L'Héritage de Violette Pinkerton - Sandrine Biyi

 
Gros coup de coeur pour ce roman.
J'ai déjà lu d'autres histoires mettant en scène ces valeureuses institutrices du début du siècle passé, mais celle-ci m'a particulièrement accrochée. Par son écriture agréable, sa bienveillance, son empathie, ses personnages.

Violette Pinkerton a une forte personnalité, et elle est assez atypique dans le monde de ces nouvelles recrues de la République, car issue du milieu viticole bordelais, d'une famille d'un niveau social élevé.
Ce qui ne l'empêche pas d'être à l'aise à la campagne, et de s'adapter avec brio. Malgré tout ce qu'on va mettre en travers de son chemin.
On retrouve la rivalité entre l'église et la mairie, sujet connu, mais on y apprend aussi qu'ouvrir une école laïque pour les filles relève du choix et de la décision du Maire. Même pour présenter des élèves au Certificat d'Études, c'est lui qui doit donner son aval.

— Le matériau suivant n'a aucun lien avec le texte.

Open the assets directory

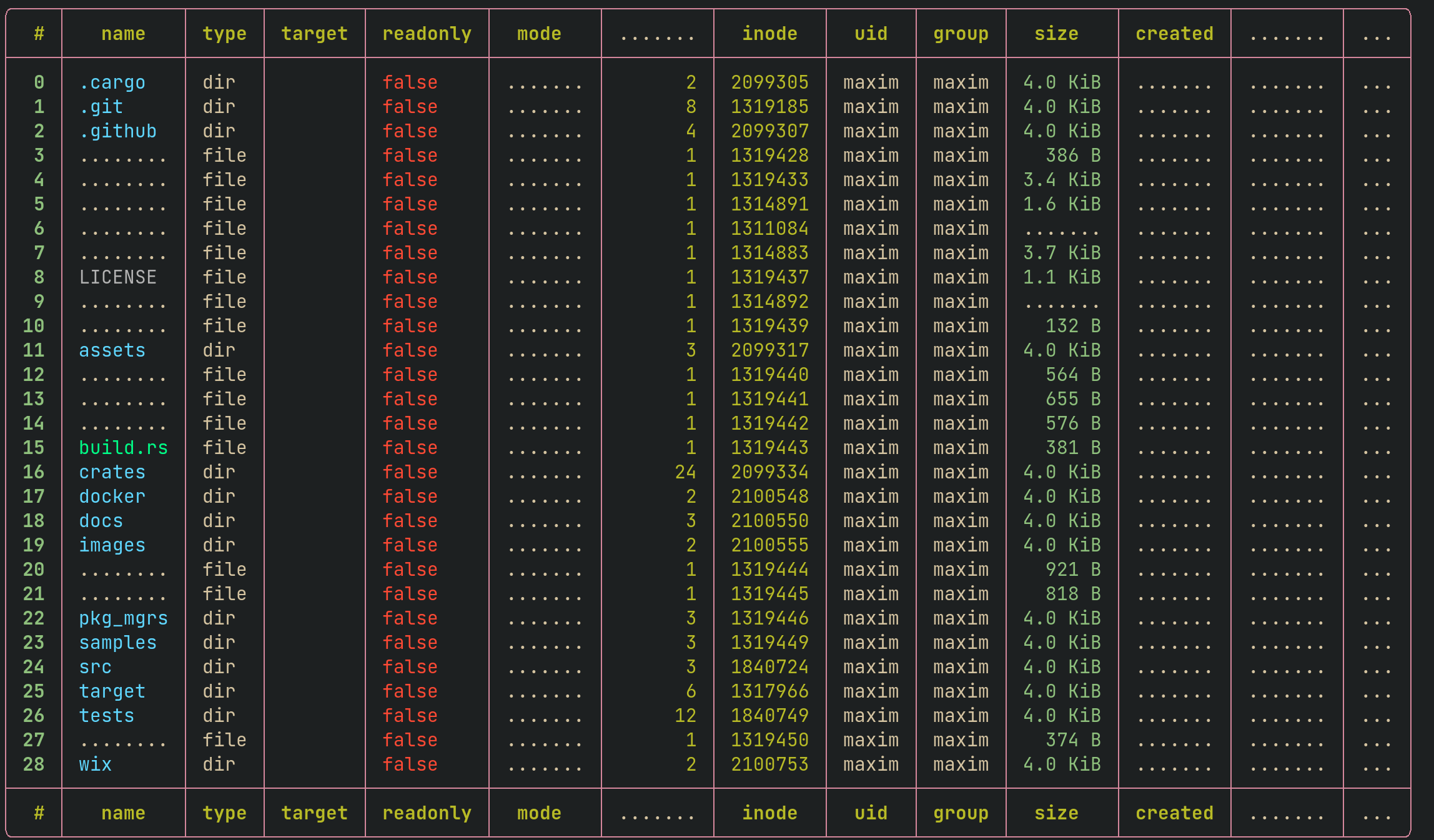point(112,350)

L'histoire de Violette nous est ici contée par elle-même près de soixante-dix ans plus tard.
En 1981, à quatre-vingt treize ans, plutôt que de partir en maison de retraite, elle se rend aux arguments de son médecin, dont elle est très proche depuis si longtemps, et prend chez elle une colocataire, qui se prépare à devenir institutrice.
Un vrai lien se noue entre elles, et les inquiétudes de Sasha lui rappellent sa première classe, en 1912.
Et l'incitent à se mettre, en cachette, à écrire ses souvenirs de cette année-là.
Et c'est terriblement prenant. Je n'aurais plus voulu quitter Violette, Rose, Marie, Jeanne. Et même André.

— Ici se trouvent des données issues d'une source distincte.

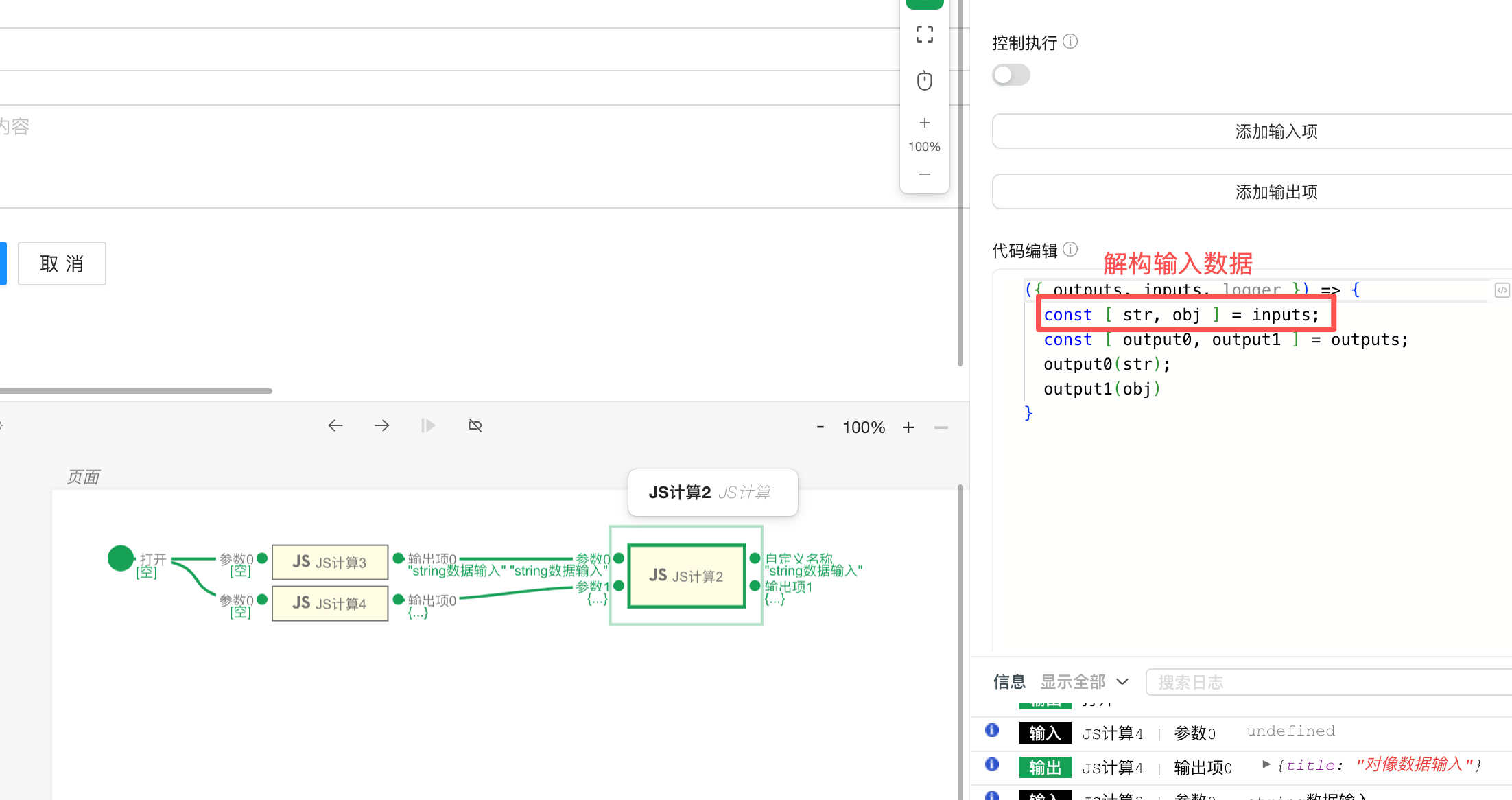Click the code format icon in the editor
Viewport: 1512px width, 800px height.
(1501, 290)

Violette arrive, toute fraîche émoulue de sa formation, dans un village très divisé quant à l'utilité de faire étudier les filles. Entre ceux qui regrettent l'argent que payaient les parents des filles fortunées pour suivre l'enseignement de monsieur le curé, et ceux qui estiment que moins elle en sait, plus une femme sera docile et restera "à sa place" aux travaux de la maison et de la ferme, les "progressistes" ont fort à faire pour s'imposer.
Le Maire, s'il a pris la décision d'ouvrir une école laïque de filles, le fait sans doute plus en vue de sa carrière politique que pour leur émancipation. Quant à sa femme ...
La famille qui héberge la jeune institutrice est d'abord assez angoissée, une fille de la ville, instruite. Va-t-elle les prendre de haut ? Va-t-elle donner des idées communistes à leur fille ? 

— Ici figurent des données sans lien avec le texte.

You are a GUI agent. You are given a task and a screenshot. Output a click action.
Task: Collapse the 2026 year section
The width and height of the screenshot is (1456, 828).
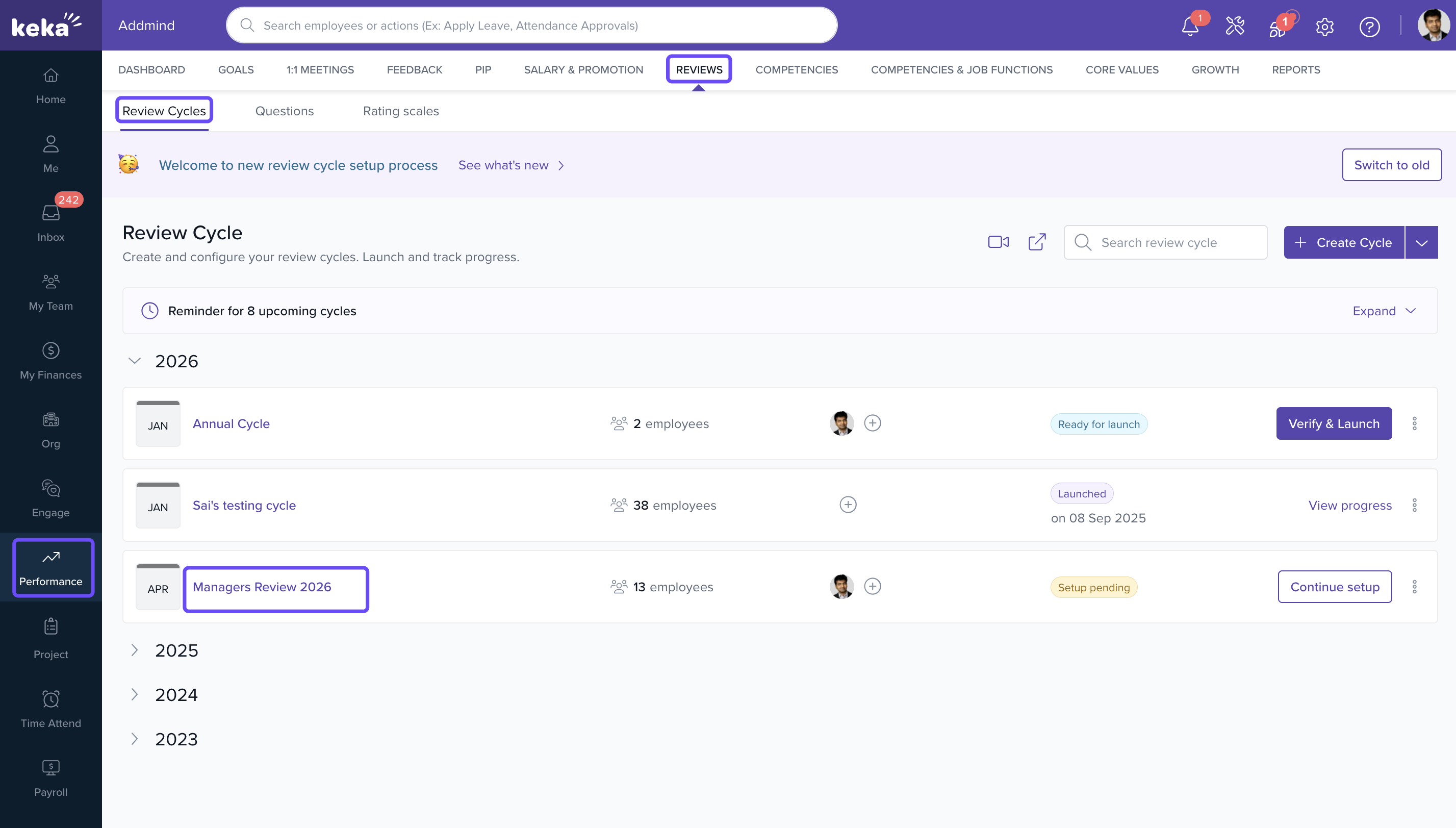(x=135, y=361)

J'ai aimé ces personnages, plus complexes qu'il n'y parait. J'ai aimé qu'il soit question avec beaucoup de bienveillance de ceux qui n'ont pas la chance de pouvoir s'assoir sur les bancs de l'école, de celles qui  sont moquées parce que leur famille est trop pauvre.
Un roman qui fait vraiment du bien, tout en nous dévoilant une part de notre passé proche qu'on a souvent oubliée.

La fin nous fait mieux comprendre le parcours des personnages, qu'on retrouve avec étonnement, ou avec le sourire (selon que notre lecture a été plus ou moins attentive !!)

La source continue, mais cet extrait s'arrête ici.